Air France au ras des pâquerettes (Débriefing actions étrangères)

©Bloomberg

L'Europe boursière n'a pas trouvé les ressources nécessaires pour avancer ce jeudi, coincée entre les craintes de nouvelles mesures de confinement et la mollesse de la reprise économique.

Les marchés européens ont commencé la journée avec le moral dans les chaussettes, abandonnant près de 1% d'entrée de jeu avant de se diriger par à-coups vers l'équilibre et de terminer la séance proches de leurs niveaux d'ouverture. Les investisseurs se méfient toujours de la montée des cas de contamination au coronavirus alors que de nouvelles mesures de confinement menacent d'enrayer la timide reprise de l'économie mondiale.

À la cloche, le CAC 40 parisien a reculé de 0,83%, le Dax allemand de 0,29% et le FTSE 100 de la Bourse de Londres s'est replié de 1,30%.

Les voyagistes et les compagnies aériennes étaient une nouvelle fois pénalisées. Les valeurs du secteur sont sensibles à la moindre mesure de restriction prise pour tenter d'endiguer la pandémie. Plusieurs pays européens, le Royaume-Uni et la France en tête, serrent la vis, ce qui explique cette énième cabriole sur les marchés. Air-France KLM a vu sa filiale néerlandaise réduire considérablement son offre de vols, ce qui a fait fuir les investisseurs. Le titre de la compagnie aérienne a décroché de 6,77% pour terminer à 3,02 euros, soit très loin (environ 70%) des 10,25 euros affichés en début d'année.

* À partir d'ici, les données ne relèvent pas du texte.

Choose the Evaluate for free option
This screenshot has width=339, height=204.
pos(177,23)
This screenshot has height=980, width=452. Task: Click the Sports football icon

Le groupe franco-néerlandais n'était pas le seul à se morfondre dans le rouge. Son concurrent britannique, IAG, propriétaire notamment de British Airways et d'Iberia, a reculé de 5,33% pour repasser sous les 100 livres sterling. Par ricochet, le fabricant de moteurs d'avions Rolls-Royce a effacé 7,57% de sa valeur boursière ce jeudi. Sa capitalisation boursière est passée en un an d'environ 16 milliards de livres à moins de 3 milliards.

La Bourse de Londres a aussi assisté à la dégringolade de Cineworld. Le propriétaire de salles obscures a fait état d'une perte nette de 1,6 milliard de dollars pour le premier semestre 2020, conséquence de la fermeture des cinémas au plus fort de la crise sanitaire. Cineworld a lâché 14,76% en bourse, n'écartant plus l'option d'une levée de fonds pour soulager sa trésorerie.